Add BartModel #2745

sshleifer · 2020-02-05T17:10:03Z

This ports BART, a "sequence-to-sequence model trained with denoising as pretraining objective." from https://github.com/pytorch/fairseq/tree/master/examples/bart
The decoder is left-to-right, the encoder is biredictional. As such, the code only uses a causal attention mask in the decoder.

TODO:

conversion of pretrained weights
some unit testing
inference produces the same results as the fairseq version.
decide on signature/splitting of encoder, decoder arguments (see

transformers/src/transformers/modeling_encoder_decoder.py

Line 240 in 808bbd5

def prepare_model_kwargs(**kwargs):

)

Docstrings
More comments for code readers

Future PRs

example with correct pretraining objective
BartForSummarization.from_pretrained('bart-large-cnn')

LysandreJik

I'm re-reviewing this to add a few comments related to the documentation and what should be updated for this model to be correctly displayed in the docs.

Left a few comments at the appropriate places, you will have to adapt for the three models (base, masked lm and sequence classification)

LysandreJik · 2020-02-18T17:12:31Z

src/transformers/modeling_bart.py

+    Inputs:
+        **input_ids**: ``torch.LongTensor`` of shape ``(batch_size, sequence_length)``:
+            Indices of input sequence tokens in the vocabulary.
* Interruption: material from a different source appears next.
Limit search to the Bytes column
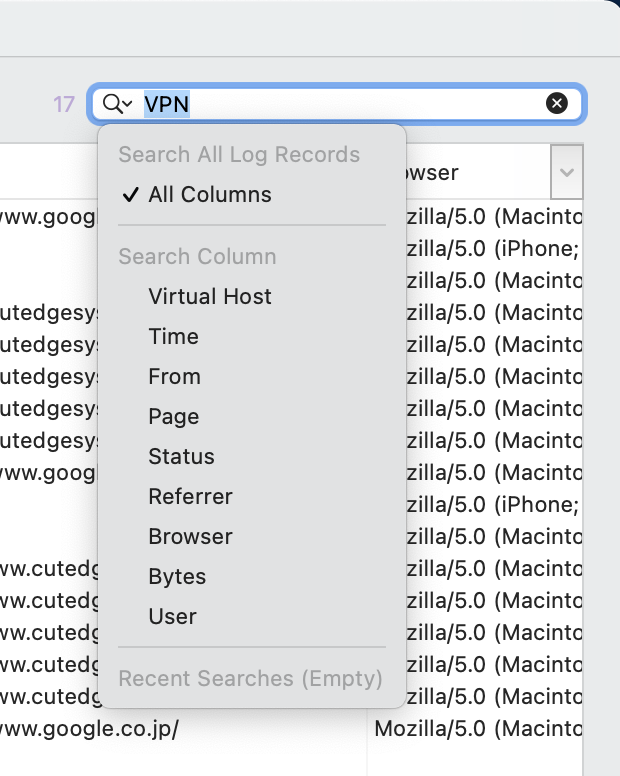Screen dimensions: 620x776 pos(177,576)
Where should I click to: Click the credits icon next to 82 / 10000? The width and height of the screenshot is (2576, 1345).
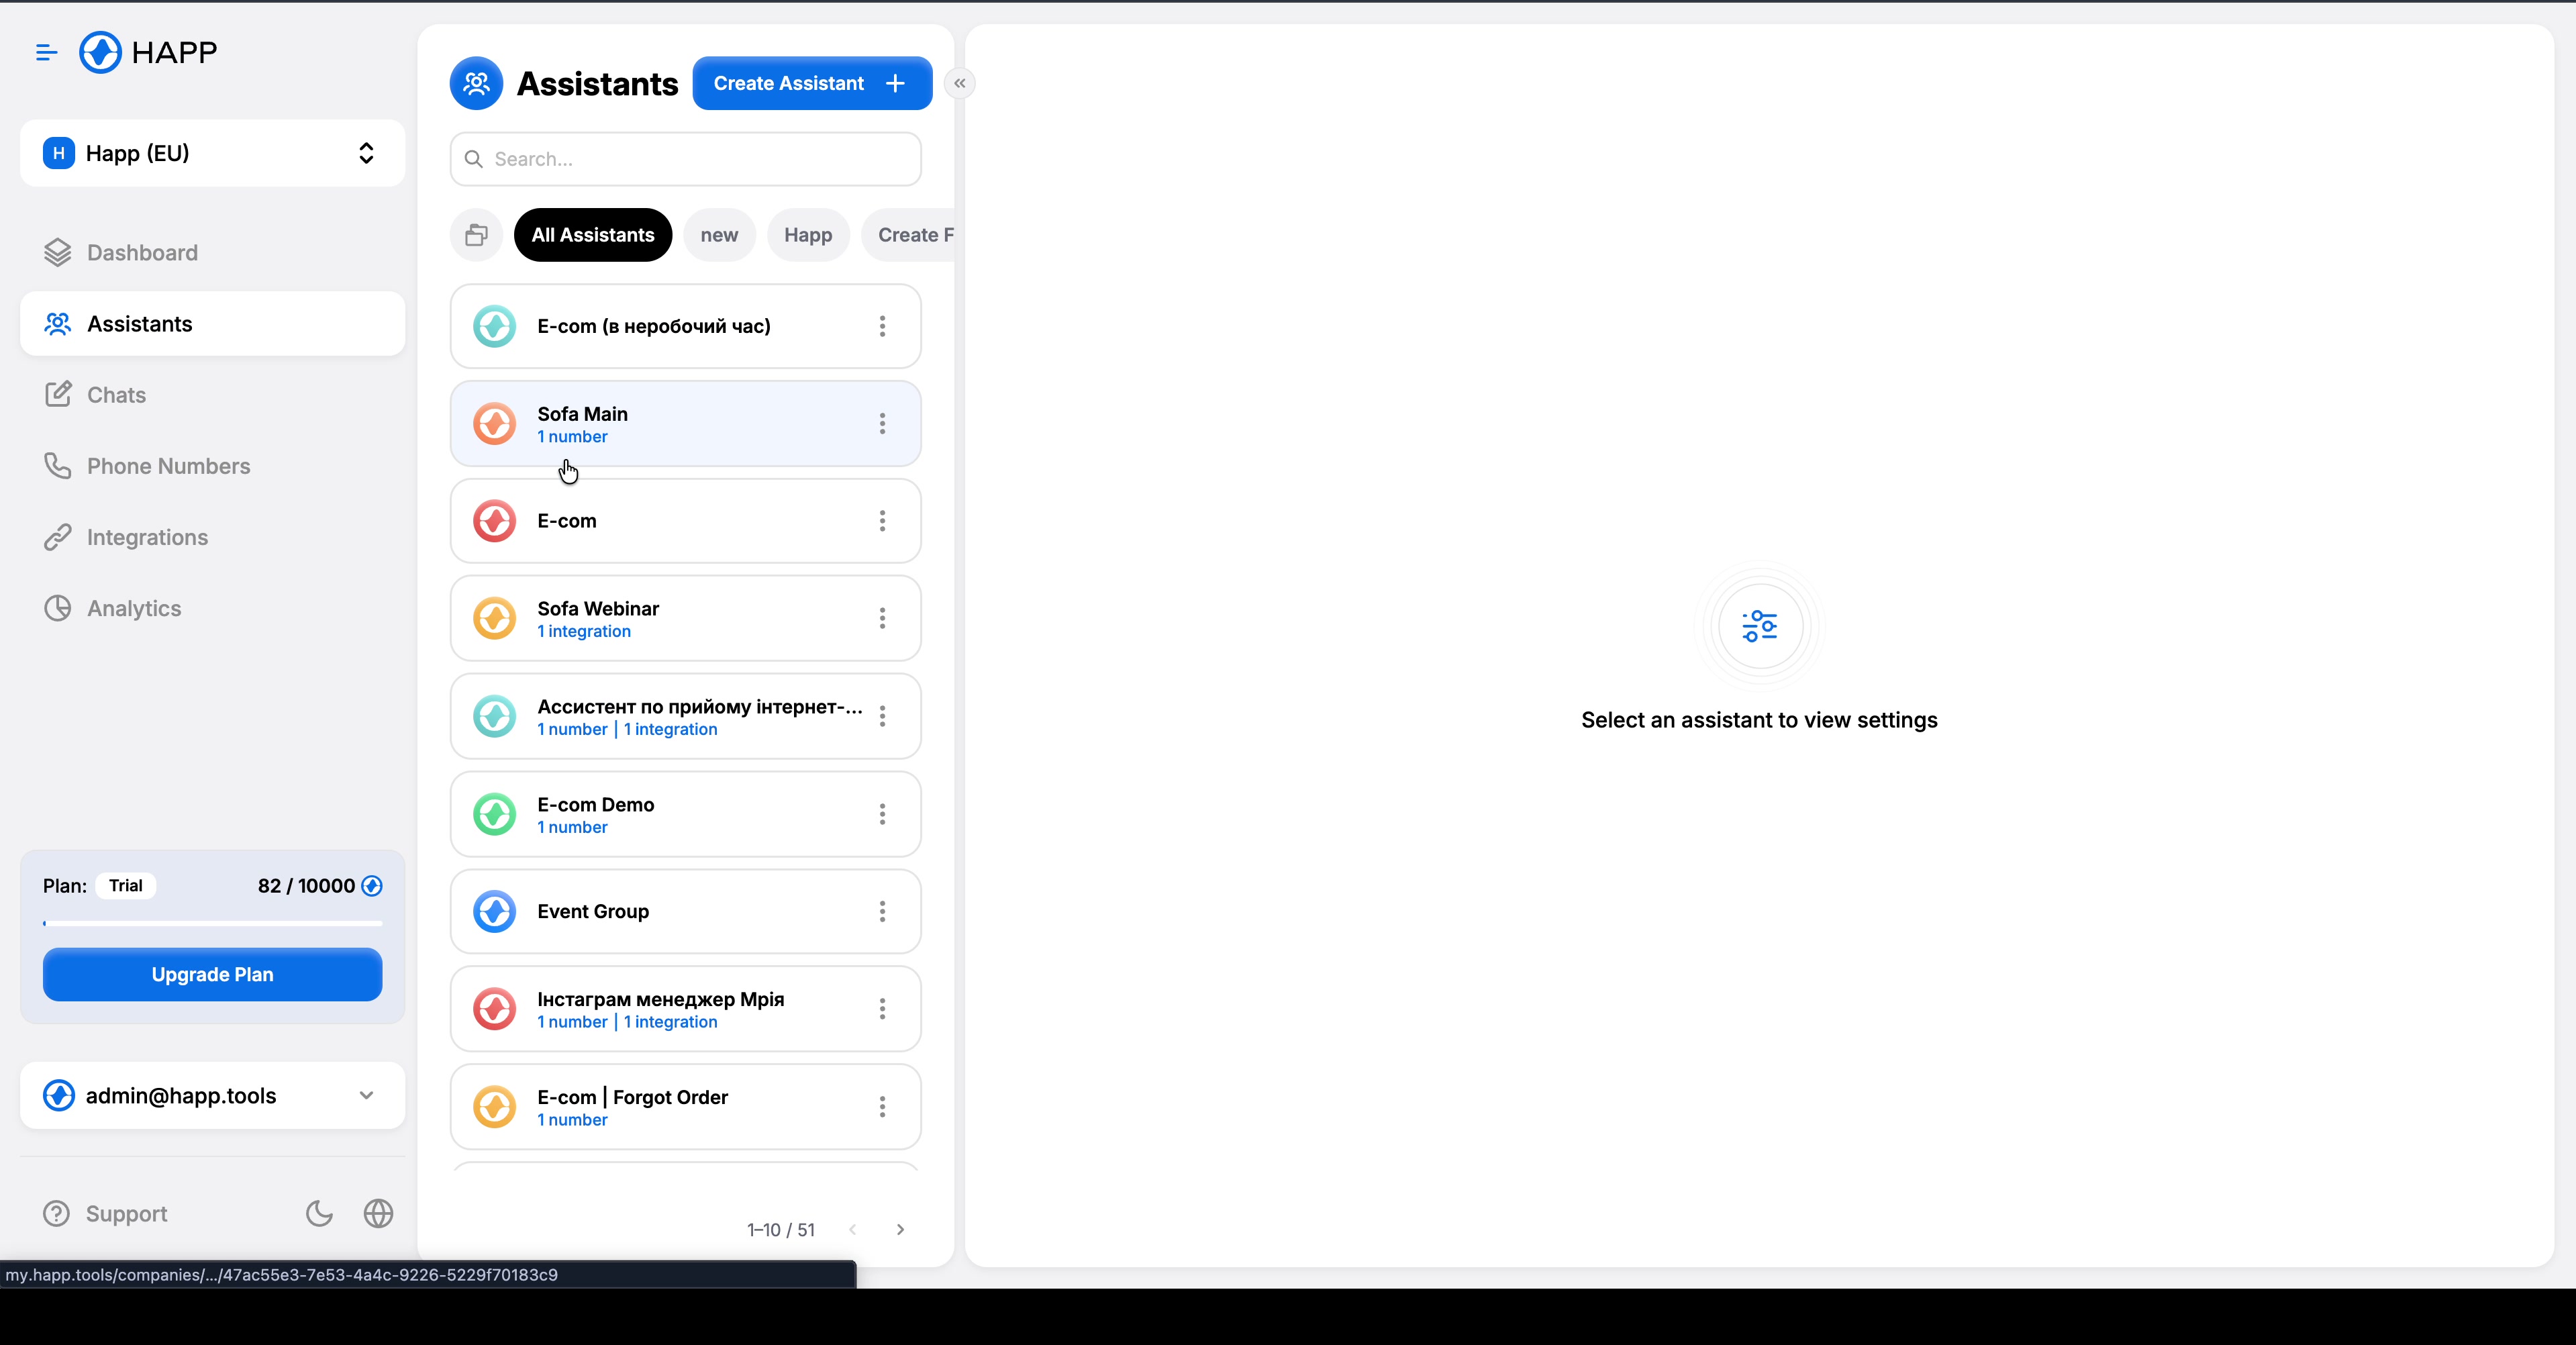point(372,886)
Use BartTokenizer.encode to produce them.
+            Padding will be ignored by default should you provide it.
+            Indices can be obtained using :class:`transformers.BartTokenizer.encode(text)`.
+            Also see :func:`transformers.PreTrainedTokenizer.convert_tokens_to_ids` for details.
+        **attention_mask**: (`optional`) ``torch.FloatTensor`` of shape ``(batch_size, sequence_length)``:
+            Mask to avoid performing attention on padding token indices in the encoder inputs.
+            Default: a mask will be created that ignore config.pad_token_id
+            Mask values selected in ``[0, 1]``:
+            ``1`` for tokens that are NOT MASKED, ``0`` for MASKED tokens.
+        **decoder_input_ids**: (`optional`) ``torch.FloatTensor`` of shape ``(batch_size, sequence_length)``:
+            only use for translation and summarization. Otherwise use the default which shifts the encoder's
+            input_ids right
+        **decoder_attention_mask**  `optional`) ``torch.FloatTensor`` of shape ``(batch_size, sequence_length)``:
+           default behavior ignore pad tokens and future tokens.
+             See diagram 1 in the paper for more info on the default strategy
+
+    read `prepare_bart_inputs` for more information on the default behavior.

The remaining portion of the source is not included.